Dataset content>
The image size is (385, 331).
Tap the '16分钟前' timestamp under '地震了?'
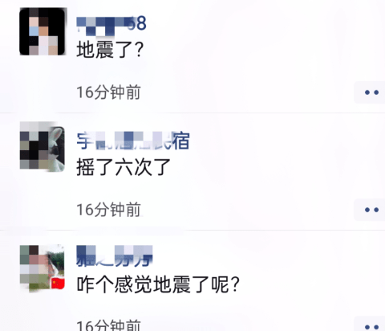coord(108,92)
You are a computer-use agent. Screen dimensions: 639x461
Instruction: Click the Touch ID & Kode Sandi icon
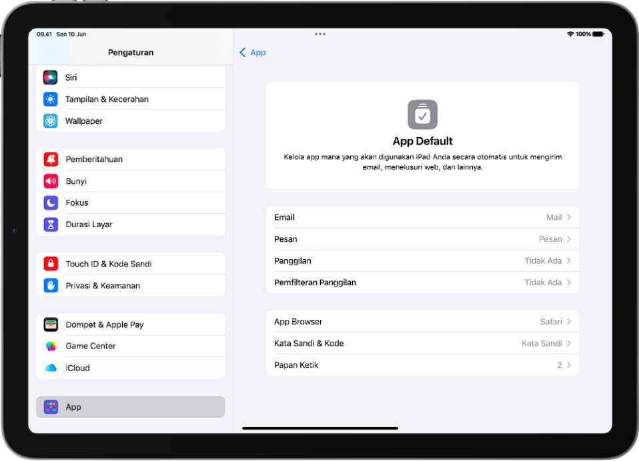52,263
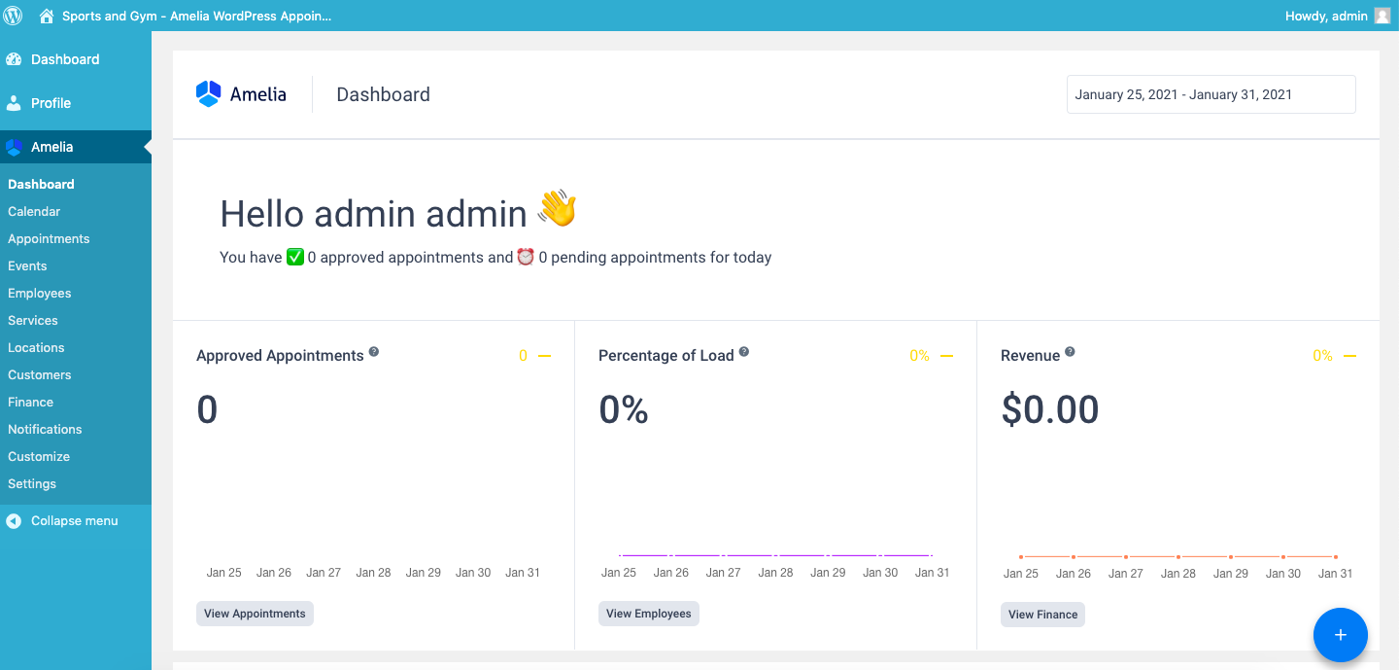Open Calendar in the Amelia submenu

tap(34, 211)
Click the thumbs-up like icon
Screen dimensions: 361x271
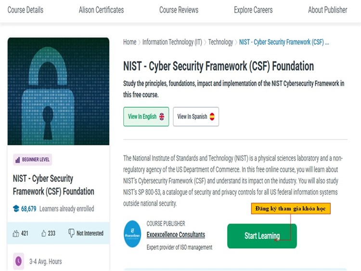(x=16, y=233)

---

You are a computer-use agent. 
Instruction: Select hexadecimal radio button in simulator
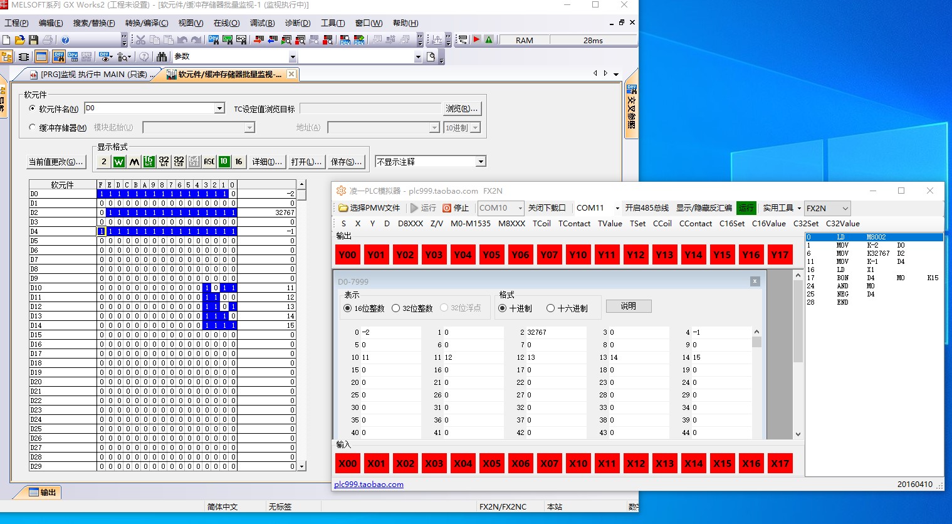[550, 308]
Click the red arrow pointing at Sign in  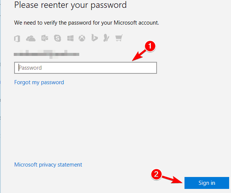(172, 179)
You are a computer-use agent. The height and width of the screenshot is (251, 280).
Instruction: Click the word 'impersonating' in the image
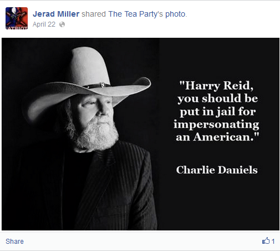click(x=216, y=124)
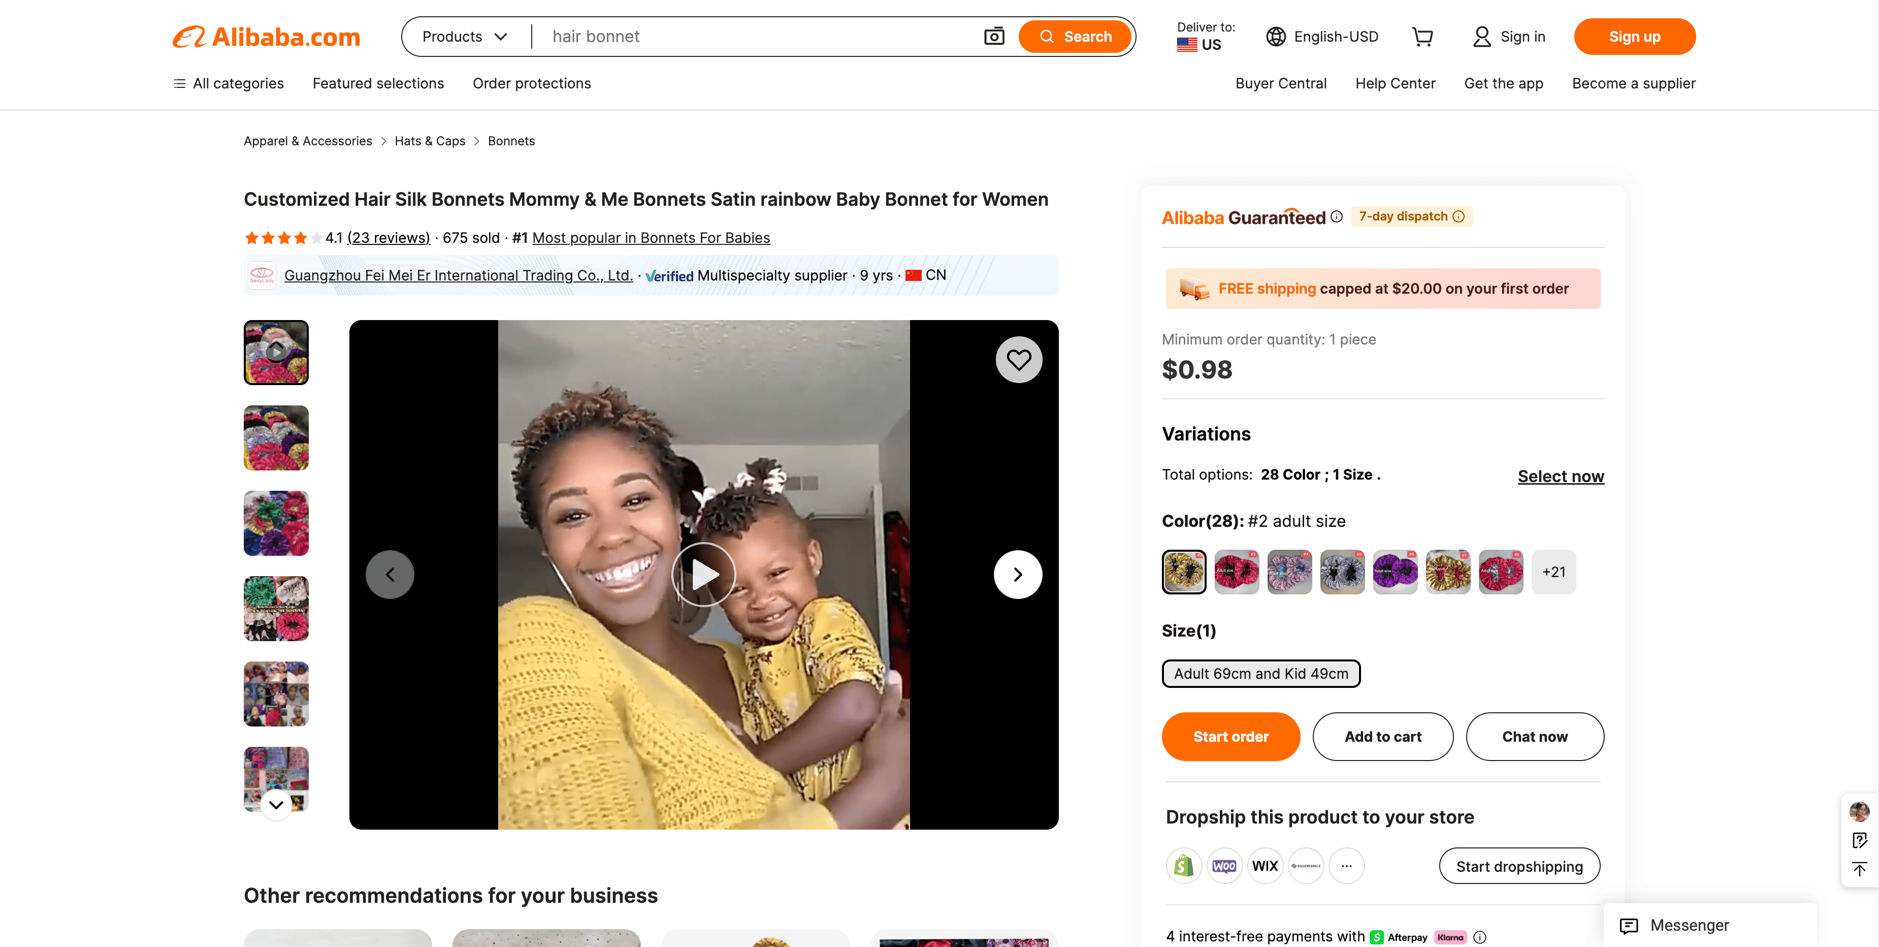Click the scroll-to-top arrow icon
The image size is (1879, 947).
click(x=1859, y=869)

* * *

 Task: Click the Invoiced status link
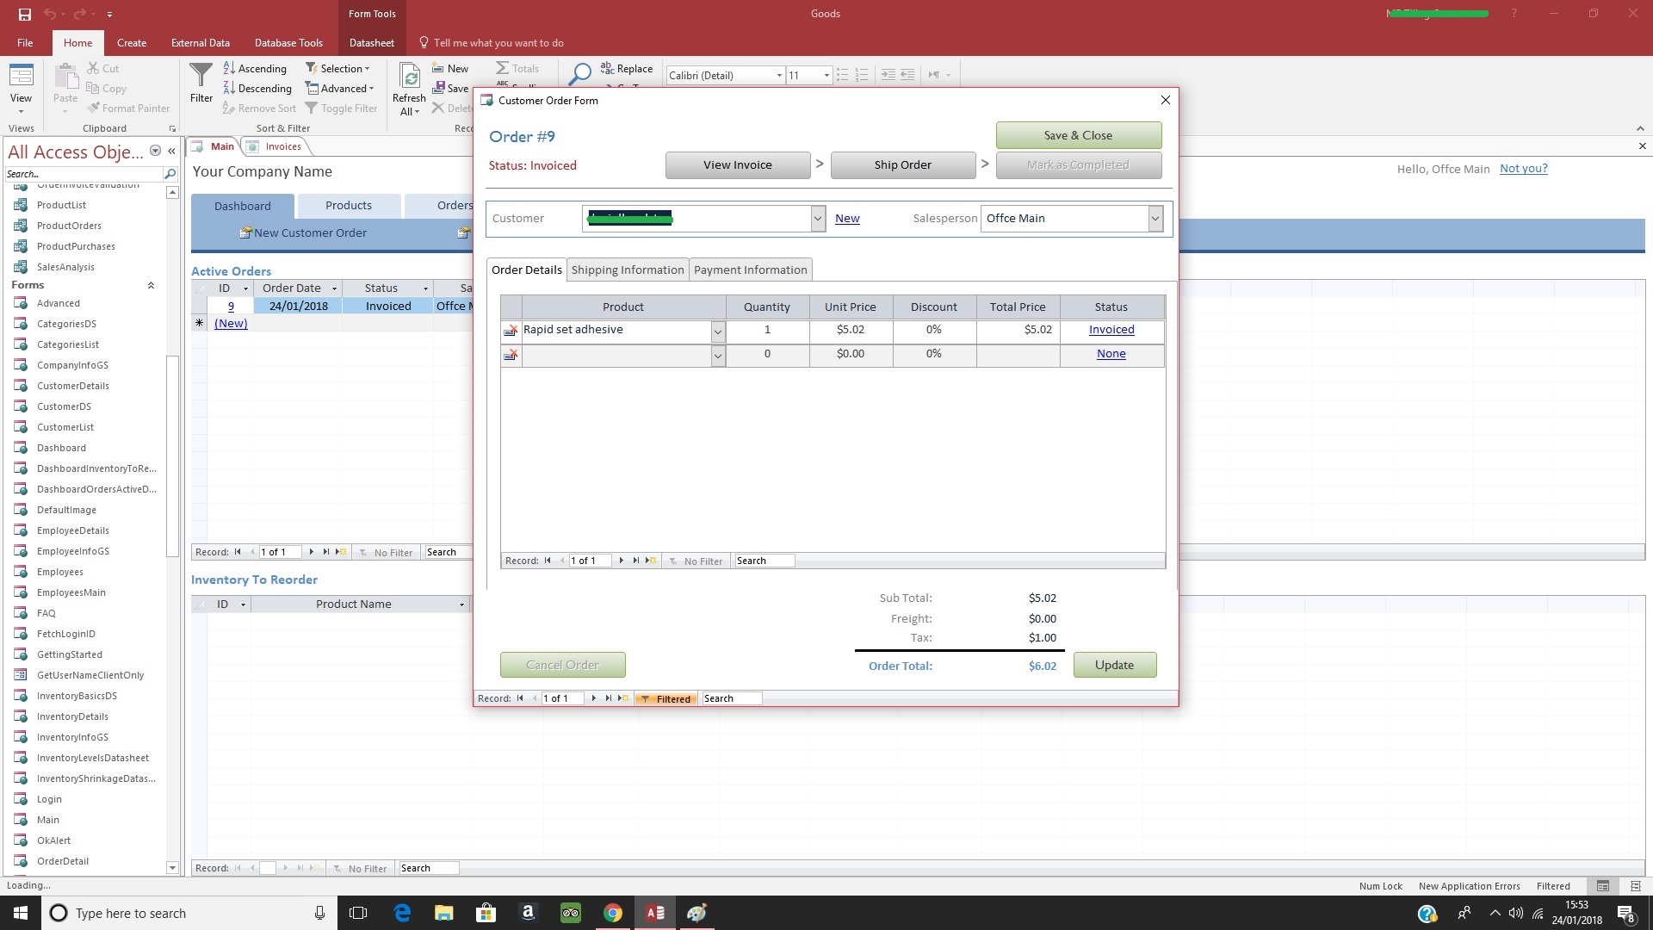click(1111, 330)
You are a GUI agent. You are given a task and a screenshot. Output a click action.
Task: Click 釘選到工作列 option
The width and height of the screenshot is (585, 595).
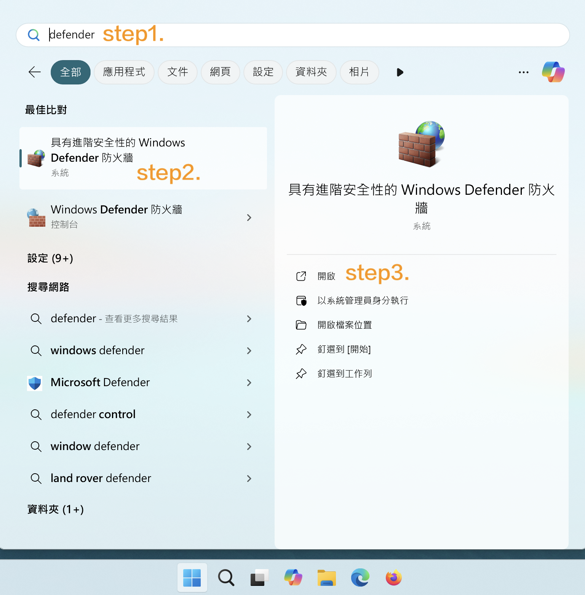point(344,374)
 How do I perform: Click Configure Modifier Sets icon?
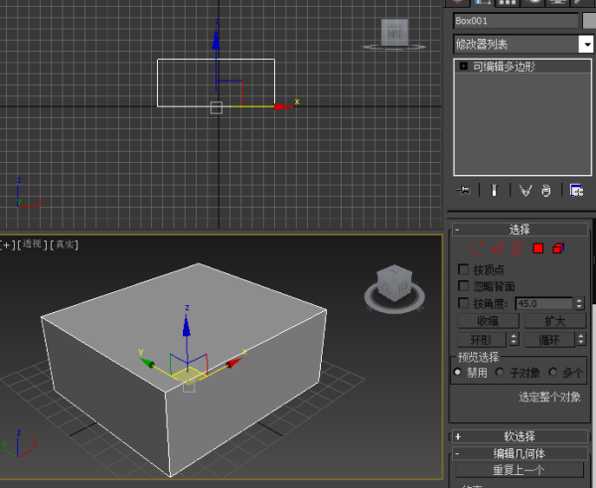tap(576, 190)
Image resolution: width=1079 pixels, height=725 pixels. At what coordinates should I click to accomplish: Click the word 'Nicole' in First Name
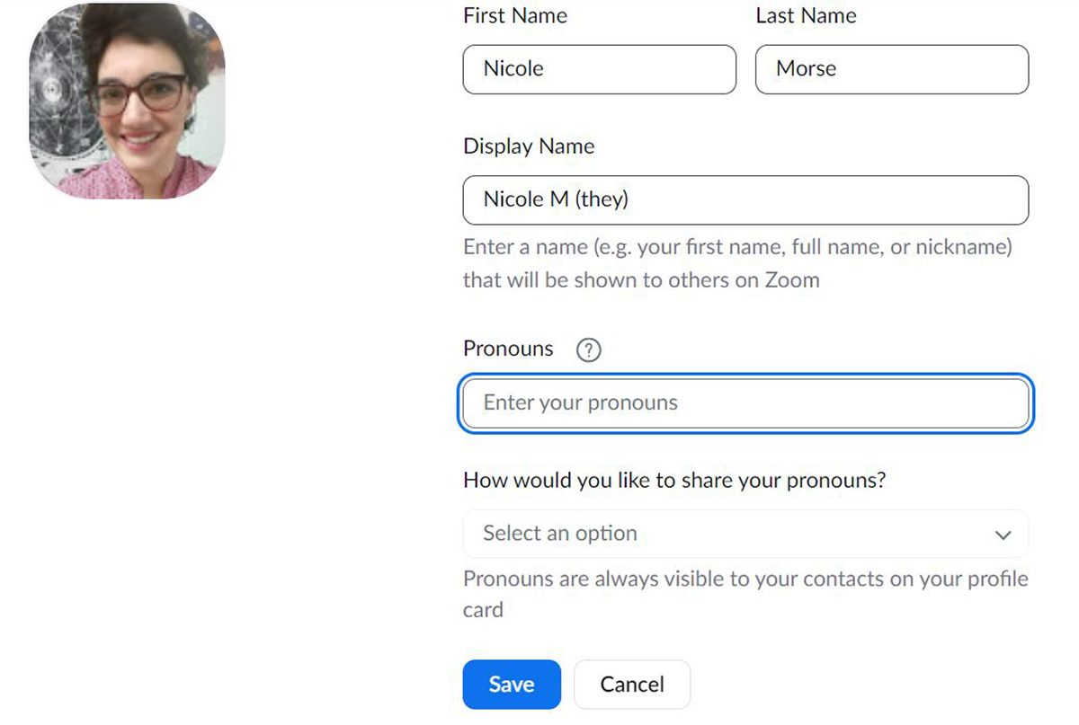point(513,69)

Aim of the task> Transcribe the material above, from the line containing "The image size is (385, 331)." through the line containing "(x=16, y=233)", leaving out the pictures.

Task solution>
The image size is (385, 331).
Tap the '16分钟前' timestamp under '地震了?'
coord(108,92)
You are a computer-use agent. Screen dimensions: 639x461
Instruction: Click the Touch ID & Kode Sandi icon
52,263
Open Calendar in the Amelia submenu

tap(34, 211)
Click the thumbs-up like icon
Screen dimensions: 361x271
(x=16, y=233)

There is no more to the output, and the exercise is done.